The gain on the sale of mortgages decreased by $60,000, or 61.2%, for the three months ended March 31, 2014, compared to the same period in 2013. The mortgage refinance market has been very slow as a result of multiple years of historically low rates. New construction mortgage volume was light during the first quarter due to the impact of a more severe winter. New construction activity is projected to increase in the second quarter.

 

Total operating expenses increased by $422,000, or 7.8%, for the three months ended March 31, 2014, compared to the same period in 2013. Salary and benefit expenses, which make up the largest portion of operating expenses, increased $262,000, or 8.3%, for the three months ended March 31, 2014, compared to the same period in 2013. The salary and benefit costs were elevated in the first quarter of 2014 primarily due to the two new branch office locations that were opened in 2013 as well as staff added to expand the Corporation’s mortgage division in the first quarter of 2014.

 

The Corporation’s annualized return on average assets (ROA) and return on average stockholders’ equity (ROE) for the first quarter of 2014 were 0.92% and 8.74% respectively, compared to 1.03% and 9.11% for the first quarter of 2013.

 

As of March 31, 2014, the Corporation had total assets of $825.1 million, up 3.3%; total stockholders’ equity of $87.0 million, down 2.8%; total deposits of $667.6 million, up 4.5%; and total loans of $446.2 million, up 7.7%, from the balances as of March 31, 2013.

 

 

 

 

ENB Financial Corp, headquartered in Ephrata, PA, is the bank holding company for its wholly-owned subsidiary Ephrata National Bank. Ephrata National Bank operates from ten locations in northern Lancaster County and southeastern Lebanon County, Pennsylvania, with the headquarters located at 31 E. Main Street, Ephrata, PA. Ephrata National Bank has been serving the community since 1881. For more information about ENB Financial Corp, visit the Corporation’s web site at www.enbfc.com.

 

This news release may contain forward-looking statements concerning the future operations of ENB Financial Corp. Forward-looking statements are based on management’s current expectations, assumptions, estimates, and projections about the Corporation, the financial services industry, and the economy.

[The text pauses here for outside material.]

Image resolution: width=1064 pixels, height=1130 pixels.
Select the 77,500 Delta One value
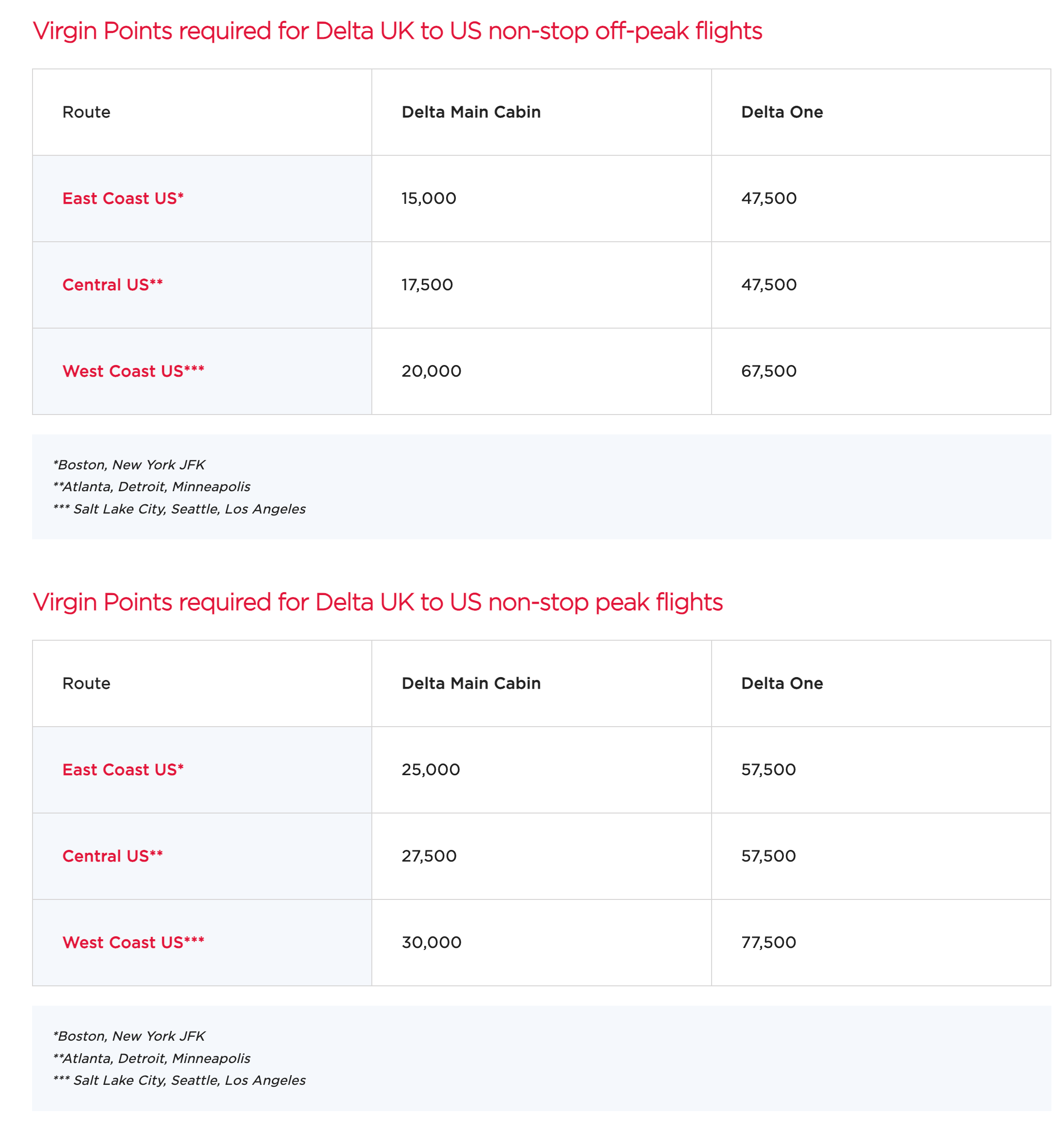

The Private Securities Reform Act of 1995 provides safe harbor in the event the projected future operations are not met. There are a number of future factors such as changes in fiscal or monetary policy, or changes in the economic climate that will influence the Corporation’s future operations. These factors are difficult to predict with regard to how likely and to what degree or significance that they would occur. Actual results may differ materially from what may have been forecasted in the forward-looking statements. We are not obligated to publicly update any forward-looking statements to reflect the effects of subsequent events.